Los centenares de fotos de Garganta de arena -título tomado de la letra de un tango- no tienen pies de foto. "He preferido que las imágenes hablen por sí solas, tampoco tienen un orden cronológico. Solo he querido reflejar al personaje". ¿Cómo es ese artista? "La naturalidad en persona, si está triste se pone a llorar a lágrima viva, si hay que reírse se parte. Trata a todo el mundo por igual y es muy gracioso. Como tiene un oído prodigioso, lo aprovecha para hacer buenas imitaciones". Anoche, entre las fotos que destacó Calamaro, presentador del acto, estaban las del cantaor en una playa dando pases con una toalla: "Diego es un tipo que hasta en bañador está elegante".

La inmensa mayoría de las instantáneas son en blanco y negro porque "Cigala lleva en sus giras una estética muy de los años veinte", explica Bartels-Suermondt. "Las pocas en color son de una prueba de sonido en la que se puso un poncho, y además había una luz muy bella". ¿Alguna manía tiene el artista? "Solo una, cuando está nervioso se pasa media hora peinándose en el cuarto de baño. Aparte de eso, antes de salir siempre le da un beso a su mujer y se santigua. Luego tiene sus amuletos, que cuelgan del cuello".

En el plano más íntimo, la reportera repite varias veces que la esposa del Cigala, Amparo, además de mánager es clave en su vida.
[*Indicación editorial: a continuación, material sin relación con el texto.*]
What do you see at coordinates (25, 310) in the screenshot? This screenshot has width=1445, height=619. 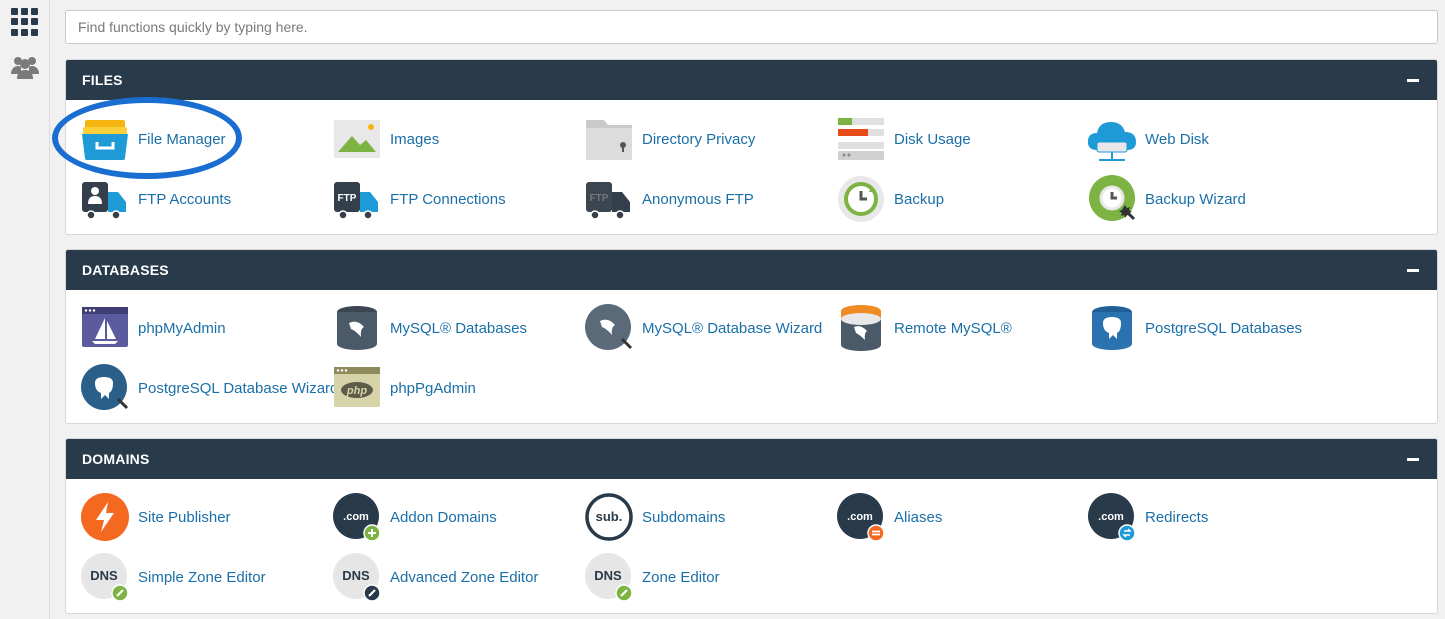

Otra mujer, la madre del artista, es también fundamental, y lo ilustra con una anécdota: "Estábamos a punto de coger un vuelo a Chile, entonces la llama, se ponen a hablar y como tenía que pasar el control, dejó el móvil en la bandeja y le gritó 'mami, no me cuelgues que ahora seguimos'. Pasó corriendo el arco de seguridad para volver a coger el móvil".

En una noche de tanta emoción, Calamaro, siempre tras sus gafas de sol, no pudo ocultar los nervios: "¿Se puede fumar, pero si ganó Rajoy?". Al final acabaron los tres con un cigarrillo y el argentino, excesivo como casi siempre, apuntó el inicio de una nueva religión: el cigalismo: "Este tipo es Messi, es Dalí, es Dios...", aunque él mismo ya lo había advertido antes: "No hay que esperar sentido común de lo que digan los artistas". A su lado, el Cigala se partía de risa.